One of the more unnecessary parts of the above syntax is allowing numbers to have the hundred, million, billion, etc. methods. With a little meta-programming it's very concise though.
class Fixnum
def hundred
self * 100
end
[:thousand, :million, :billion].each_with_index do |name, i|
define_method name do
self * 10**(i.next * 3)
end
end
end
Definitely the most trivial part of the syntax is allowing a number or number.times. I think it reads well, so I wanted that to be a feature.
The block is being passed to the benchmark method, not number.times, so basically we need to return the number when passed a number, and the amount of entries in the Enumerator when passed number.times.

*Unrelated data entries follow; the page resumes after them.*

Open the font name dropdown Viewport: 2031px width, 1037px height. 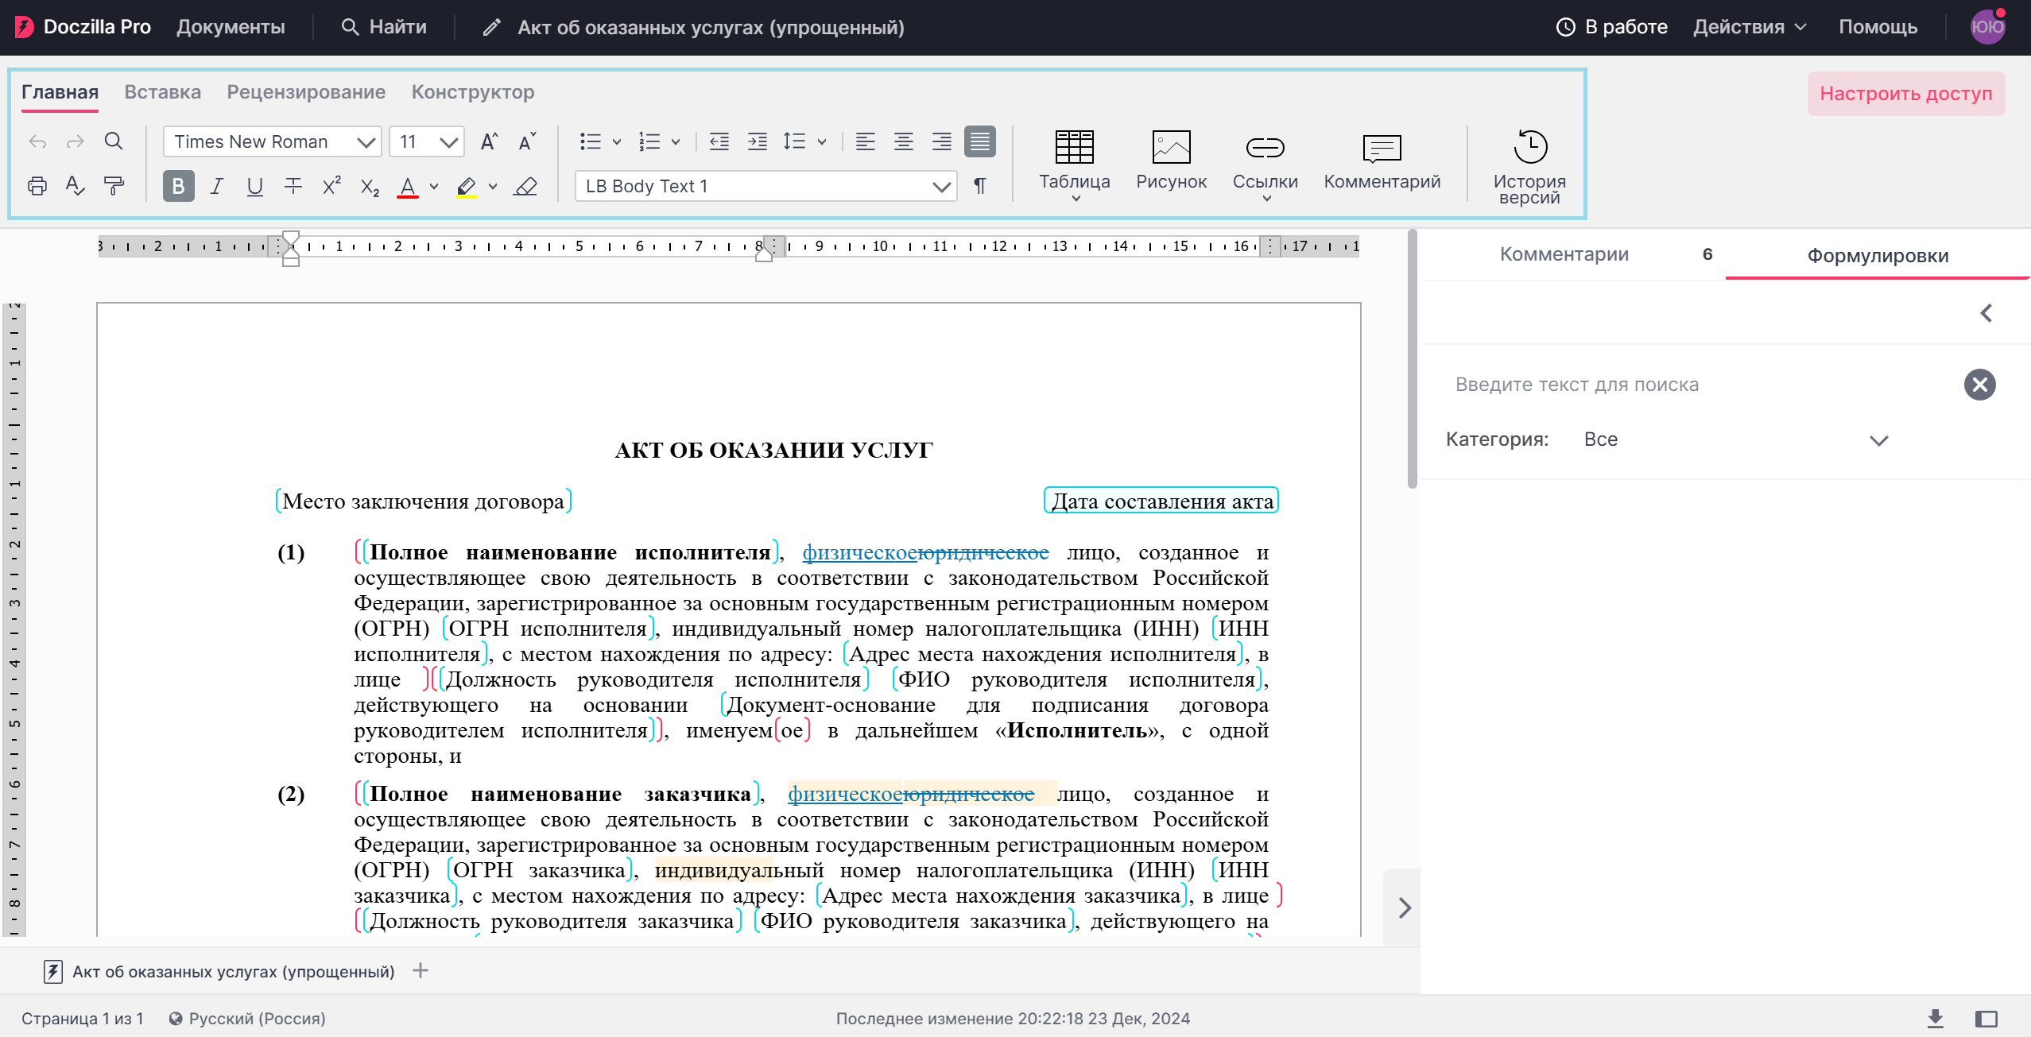[366, 142]
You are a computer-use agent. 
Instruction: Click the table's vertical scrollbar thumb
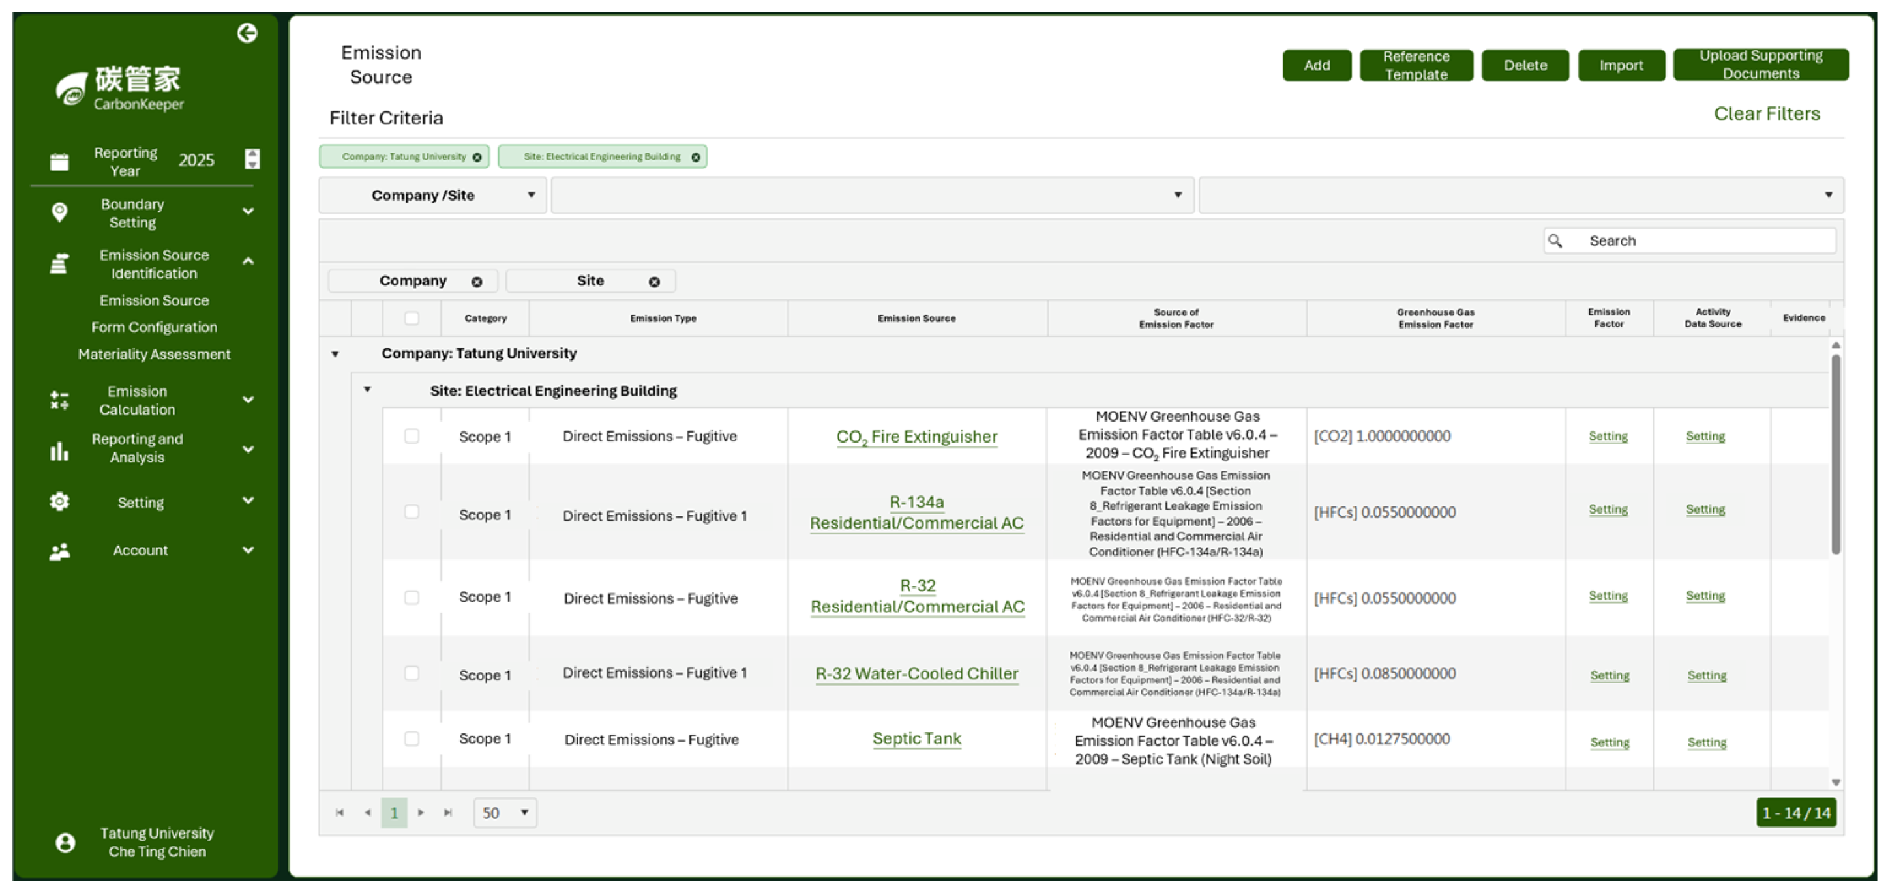[x=1835, y=454]
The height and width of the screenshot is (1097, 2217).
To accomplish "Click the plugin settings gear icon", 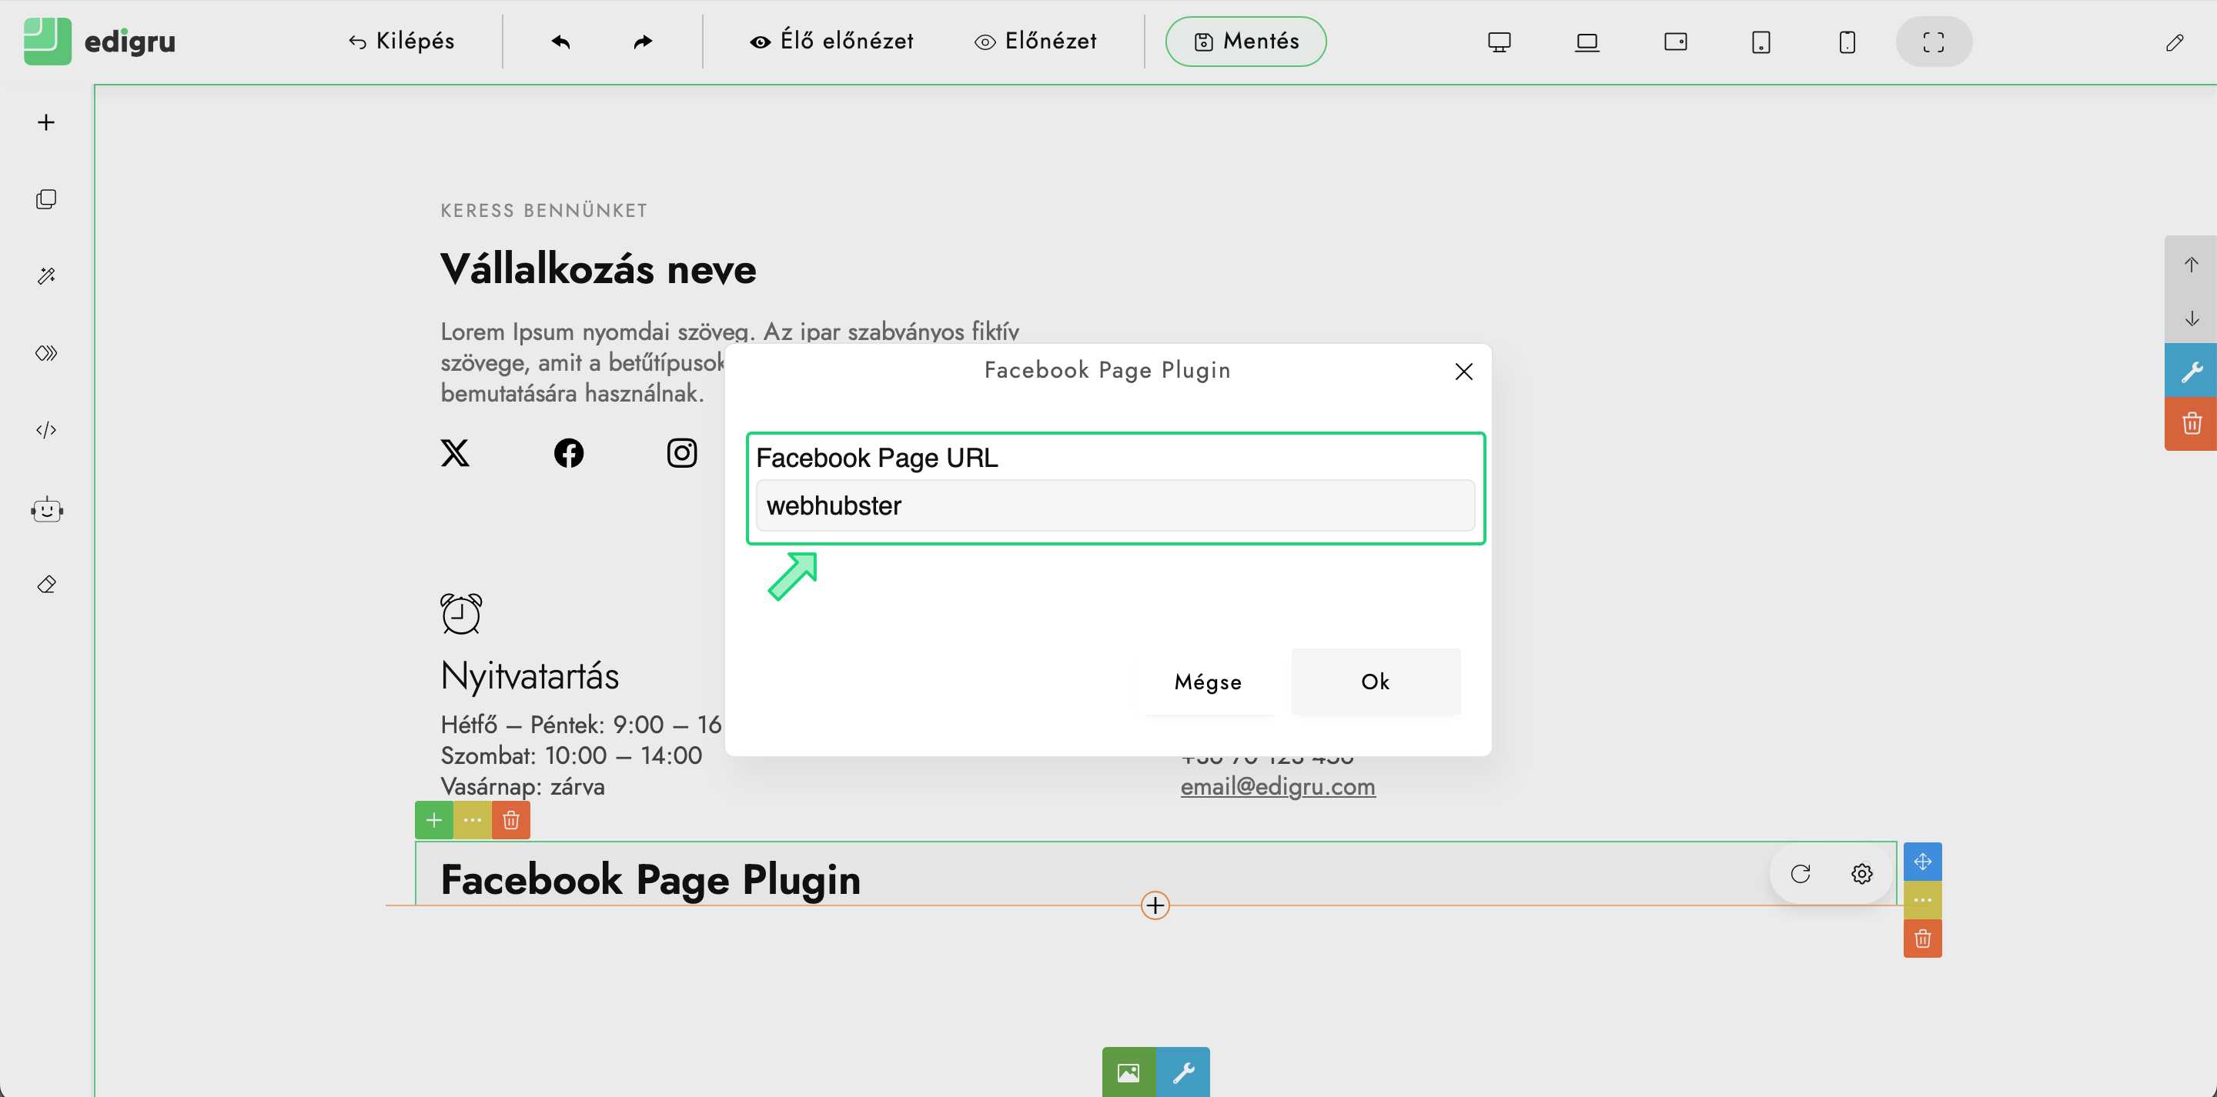I will 1861,873.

Also, it is a good idea to wrap related logic in a module to avoid polluting the namespace (although that's not a huge deal with one-off benchmarks) and also just to keep related methods together.
module EasyBenchmark
def self.iterations_given(amount)
if amount.respond_to? :count
amount.count
else
amount
end
end
end
Logical groups of methods should be collected. Benchmarking is not really an object that needs instances, so I put it in a module.
module EasyBenchmark
# the rest of the code in here
end
The reason for all of this is to specify an amount of iterations to be performed on each code block. To do that, each test in benchmark needs to be wrapped in a looping mechanism. This can be done be iterating over a collection of objects each containing the label of the code being timed and the code block to be timed.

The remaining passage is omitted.